Alfred De Breanski, Sr. (1852-1928), and his son Alfred De Breanski, Jr. (1877-1957) were London artists who became famous for their Welsh & Scottish mountain scenes and views along the Thames. Their landscapes, filled with light and color, often feature the sunlight radiating from within - creating a warm and peaceful feeling. This family continued the traditions of Victorian landscape art well into the 20th century.
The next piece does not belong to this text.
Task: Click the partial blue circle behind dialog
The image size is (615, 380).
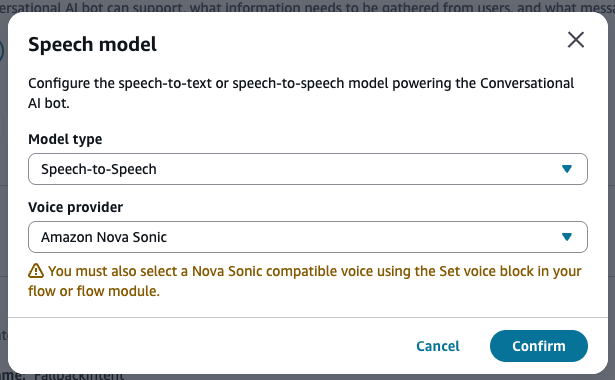Action: tap(2, 51)
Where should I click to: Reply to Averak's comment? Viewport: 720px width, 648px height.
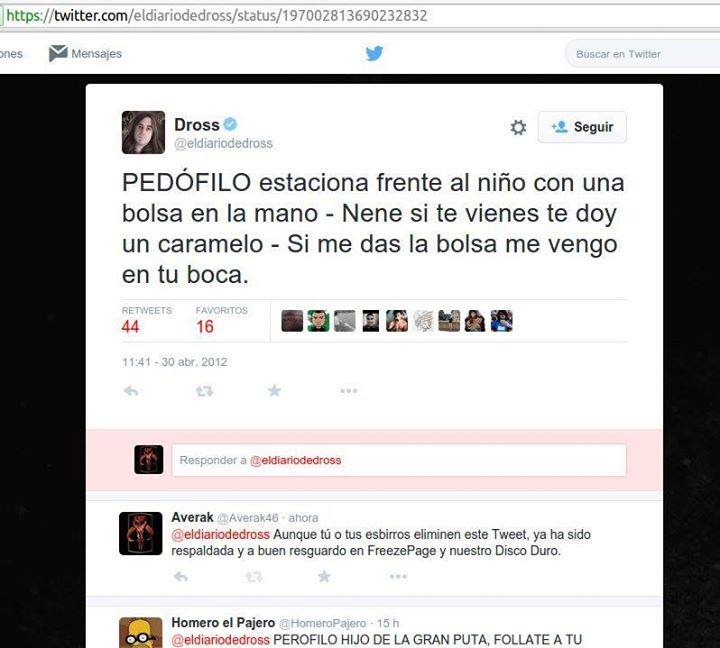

Alfred A. Glendening (fl.1861-1908) was born in London and began his adult life as a railway clerk. Not much information exists to explain when and where he received his artistic interest and training, but in 1864 he exhibited his first work at The Royal Society of British Artists (RBA), Morning on Grassmore Lake. From that point on, he became a frequent exhibitor at the RBA, as well as the Royal Academy - exhibiting his first work there, A Cornfield - Kent, in 1865.

The English landscape was his specialty - depicting views of the Thames and scenes in Wales and Scotland. These works often featured small figures by the riverside or swans on the water. Light fills his paintings, filtering its way through a beautiful blue and white sky and casts soft shadows in the water. His landscapes are filled with subtle shades of color, and the water often cuts across the canvas vanishing around a turn in the background.

Alfred A. Glendening continued to exhibit in London through 1903 - showing more than 130 works in all.

The last artist to be discussed is Henry H. Parker (1858-1930), who was born in London and based there for most of his life. Parker's style of painting was very typical for the late Victorian landscape artists who strove to incorporate the new Impressionist techniques in their more traditional paintings. His landscapes and skies were created with a free but controlled application of paint while the watery areas of his work were handled in a more traditional way - using glazes to create depth and reflections. This colorful and free look was a welcome relief to the traditional Victorian landscapes of the previous decades, and this, coupled with Parker's choice of subject matter, brought him great success. It is fascinating to note that Parker was one of only a handful of artists of his caliber to never exhibit at the major exhibition halls in England during his lifetime.

Parker's favorite locales to paint were in Surrey, Kent, and Wales -- especially views on the Thames. Titles of some of his other works include The Mole, Dorking, SurreyNature's Mirror, on the Banks of the Thames (both illustrated here); Harvest Time on the Thames, Near Henley; Nature's Mirror, the River Wey and The River Loddon, Near Basing. The influence of Benjamin Williams Leader (1831-1923) is evident in Parker's work, and some have surmised that Parker may have studied with him. The works illustrated below are excellent examples of the artist's most desirable subject matter -- beautiful, rustic landscapes executed with impressionistic brush strokes and color.

In the end, these artists, and many of their contemporaries, accomplished their ultimate goal - to leave a visual history of the British landscape in its natural, unspoiled state.